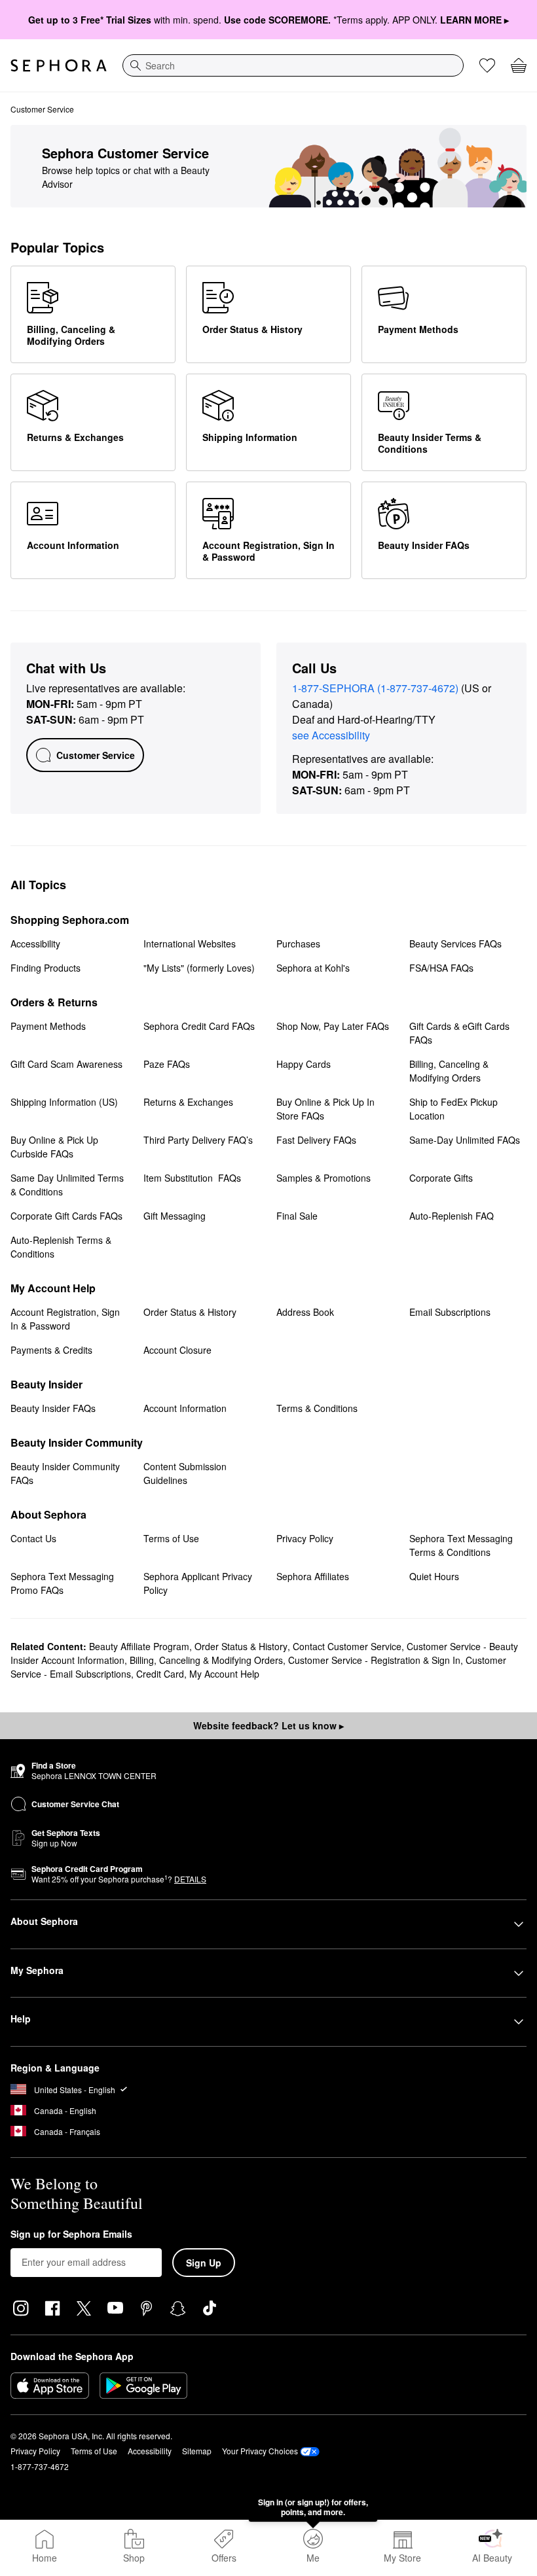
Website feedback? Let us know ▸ (268, 1725)
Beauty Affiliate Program (139, 1646)
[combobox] (293, 65)
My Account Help (224, 1673)
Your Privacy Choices (260, 2450)
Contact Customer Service (347, 1646)
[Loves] (487, 65)
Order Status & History (240, 1646)
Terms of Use (94, 2450)
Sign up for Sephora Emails (71, 2234)
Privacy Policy (35, 2450)
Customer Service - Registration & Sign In (374, 1660)
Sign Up (203, 2262)
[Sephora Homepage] (58, 65)
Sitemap (197, 2450)
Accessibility (150, 2450)
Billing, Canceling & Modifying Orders (206, 1660)
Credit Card (160, 1673)
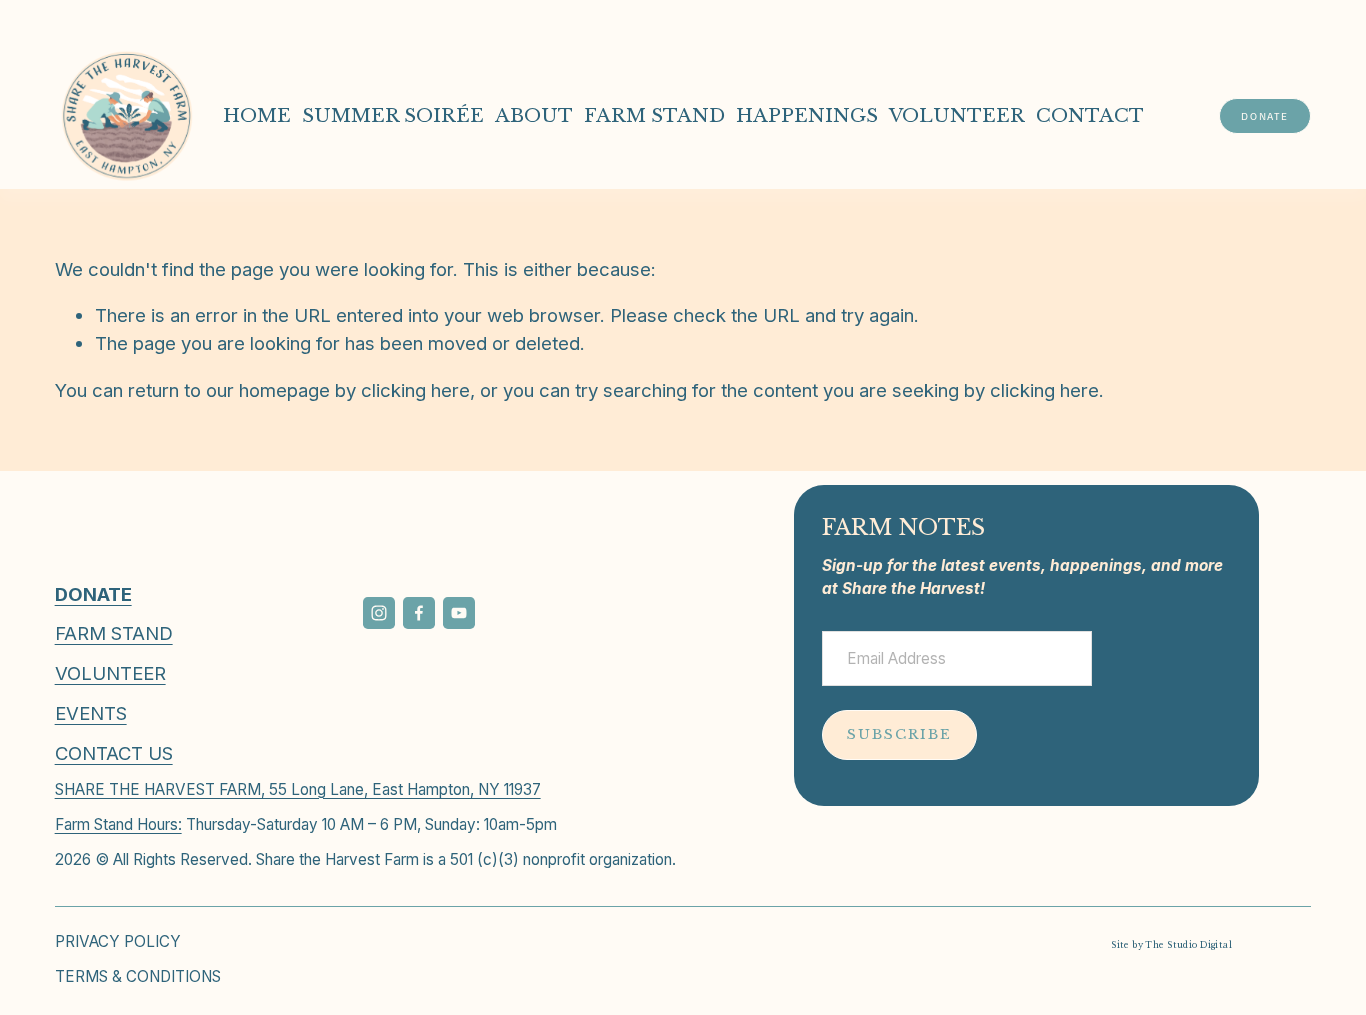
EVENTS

— WHAT IS NEEDED —
Search the listing above for the lines with "Beauty Affiliate Program (139, 1646)" and "Sign Up (203, 2262)", then output those lines and all lines between them exactly.

— ANSWER SECTION —
Beauty Affiliate Program (139, 1646)
[combobox] (293, 65)
My Account Help (224, 1673)
Your Privacy Choices (260, 2450)
Contact Customer Service (347, 1646)
[Loves] (487, 65)
Order Status & History (240, 1646)
Terms of Use (94, 2450)
Sign up for Sephora Emails (71, 2234)
Privacy Policy (35, 2450)
Customer Service - Registration & Sign In (374, 1660)
Sign Up (203, 2262)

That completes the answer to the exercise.